• _Text provided_
Microbiology - Aseptic technique Flashcards
What is aseptic technique used for?
Prevent contamination when working with microorganisms.
What are the two main methods of culturing microorganisms?
In solid agar or in a liquid broth.
How do you ensure you’re working in a sterile bench space.
1) Disinfect work surfaces before and after use
2) Hands washed with antibacterial soap before and after work
3) Any transfer of microorganisms must be done close to a bunsen burner
What is the reason for transferring microorganisms near a bunsen burner?
Warm air currents draw any airborne microorganisms upwards.
What precautions are taken when accessing the glass container?
1) The neck should be quickly passed through a bunsen burner to kill any surface microbes
2) The lid of the culture bottle should be held in the same hand that holds the bottle with the lid held with the pinky finger curled towards your palm.
3) It should not be allowed to touch the bench.
How is an agar plate prepared?
Pouring liquid sterile nutrient agar (sterilised by autoclaving) into a sterile petri dish, having lifted the lid only at one side to allow access.
How do you add things to the surface of the agar?
Only open the petri dish at one side for a minimal amount of time
How do you sterilise a metal inoculating loop?
Heating in the hottest part of the bunsen flame until red hot, you then allow it to air cool as it would kill any microorganisms it came into contact with. After transfer of microorganisms you must re-flame the loop.
What is used for the transfer of antimicrobial discs?
Forceps - which are sterilised in the same was as the inoculating loop.
Describe the spread plate method and describe what instruments are used?
Cells in suspension are used in inoculation. An L-shaped spreader is used to spread the inoculating bacteria over the surface of the agar. Plastic sterile disposable spreaders are a suitable alternative to glass spreaders.
How do you secure a petri dish?

• _Provided records_
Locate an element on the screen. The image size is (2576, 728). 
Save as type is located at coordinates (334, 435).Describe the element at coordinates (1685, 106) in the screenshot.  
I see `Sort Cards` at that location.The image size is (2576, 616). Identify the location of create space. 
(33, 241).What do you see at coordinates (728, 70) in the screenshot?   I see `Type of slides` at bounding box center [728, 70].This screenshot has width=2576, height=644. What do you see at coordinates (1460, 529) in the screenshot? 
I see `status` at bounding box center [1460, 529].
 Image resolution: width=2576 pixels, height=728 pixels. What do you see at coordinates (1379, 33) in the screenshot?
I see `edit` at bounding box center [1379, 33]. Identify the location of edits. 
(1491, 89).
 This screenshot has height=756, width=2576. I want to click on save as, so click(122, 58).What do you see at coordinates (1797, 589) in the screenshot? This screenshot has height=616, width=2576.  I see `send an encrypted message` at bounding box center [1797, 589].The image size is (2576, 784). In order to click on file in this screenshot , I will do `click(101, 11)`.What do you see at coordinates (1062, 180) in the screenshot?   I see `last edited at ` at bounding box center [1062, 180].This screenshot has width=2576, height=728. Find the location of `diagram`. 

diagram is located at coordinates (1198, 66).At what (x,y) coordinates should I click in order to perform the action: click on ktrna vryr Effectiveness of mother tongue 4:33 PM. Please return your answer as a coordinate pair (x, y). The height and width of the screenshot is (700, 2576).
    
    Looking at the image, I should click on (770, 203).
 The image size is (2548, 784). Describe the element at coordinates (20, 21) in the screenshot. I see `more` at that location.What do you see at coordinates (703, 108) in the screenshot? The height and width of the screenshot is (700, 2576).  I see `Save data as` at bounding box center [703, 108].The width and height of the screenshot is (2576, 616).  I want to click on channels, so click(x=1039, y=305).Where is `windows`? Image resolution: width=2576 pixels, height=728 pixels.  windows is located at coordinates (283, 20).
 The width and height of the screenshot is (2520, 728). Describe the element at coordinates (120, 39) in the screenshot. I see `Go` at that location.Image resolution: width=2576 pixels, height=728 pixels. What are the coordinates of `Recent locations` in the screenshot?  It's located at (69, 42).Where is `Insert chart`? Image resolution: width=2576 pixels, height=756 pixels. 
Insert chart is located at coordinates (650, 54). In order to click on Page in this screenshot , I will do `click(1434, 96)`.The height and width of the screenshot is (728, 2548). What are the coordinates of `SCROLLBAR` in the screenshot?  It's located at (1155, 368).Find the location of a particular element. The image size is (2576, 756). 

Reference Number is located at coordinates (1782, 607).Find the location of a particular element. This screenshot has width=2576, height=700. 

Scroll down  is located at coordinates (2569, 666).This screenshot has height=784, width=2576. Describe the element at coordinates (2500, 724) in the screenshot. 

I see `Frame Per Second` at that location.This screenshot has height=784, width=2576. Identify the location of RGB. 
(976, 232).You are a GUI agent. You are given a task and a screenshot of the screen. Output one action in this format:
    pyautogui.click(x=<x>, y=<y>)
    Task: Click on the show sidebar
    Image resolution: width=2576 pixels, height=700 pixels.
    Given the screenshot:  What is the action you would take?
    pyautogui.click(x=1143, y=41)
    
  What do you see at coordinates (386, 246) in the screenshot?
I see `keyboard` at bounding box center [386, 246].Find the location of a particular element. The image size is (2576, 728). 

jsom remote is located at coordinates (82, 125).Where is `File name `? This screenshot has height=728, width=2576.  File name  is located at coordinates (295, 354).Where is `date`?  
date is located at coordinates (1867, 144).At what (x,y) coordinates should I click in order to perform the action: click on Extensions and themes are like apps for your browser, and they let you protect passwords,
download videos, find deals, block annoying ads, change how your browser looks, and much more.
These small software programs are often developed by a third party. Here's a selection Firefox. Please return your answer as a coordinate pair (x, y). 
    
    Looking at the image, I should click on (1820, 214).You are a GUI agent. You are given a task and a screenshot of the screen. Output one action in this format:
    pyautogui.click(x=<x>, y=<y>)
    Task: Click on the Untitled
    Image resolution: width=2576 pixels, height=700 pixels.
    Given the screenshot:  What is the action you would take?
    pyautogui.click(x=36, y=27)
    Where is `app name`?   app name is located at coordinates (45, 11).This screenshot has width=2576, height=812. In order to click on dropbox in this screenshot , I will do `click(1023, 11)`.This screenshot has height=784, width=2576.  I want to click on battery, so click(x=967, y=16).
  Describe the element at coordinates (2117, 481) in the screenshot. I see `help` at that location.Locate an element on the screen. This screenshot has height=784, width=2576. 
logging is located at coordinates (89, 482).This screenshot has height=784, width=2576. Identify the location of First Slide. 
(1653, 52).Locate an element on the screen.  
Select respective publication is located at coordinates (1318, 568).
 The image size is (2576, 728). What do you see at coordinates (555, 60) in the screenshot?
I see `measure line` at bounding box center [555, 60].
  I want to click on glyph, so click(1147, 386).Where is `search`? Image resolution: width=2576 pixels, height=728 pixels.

• _Exercise requirements_
Copy the text of the aseptic technique flashcards word for word, from "Forceps - which" to "a petri dish?".

• _Your solution_
Forceps - which are sterilised in the same was as the inoculating loop.
Describe the spread plate method and describe what instruments are used?
Cells in suspension are used in inoculation. An L-shaped spreader is used to spread the inoculating bacteria over the surface of the agar. Plastic sterile disposable spreaders are a suitable alternative to glass spreaders.
How do you secure a petri dish?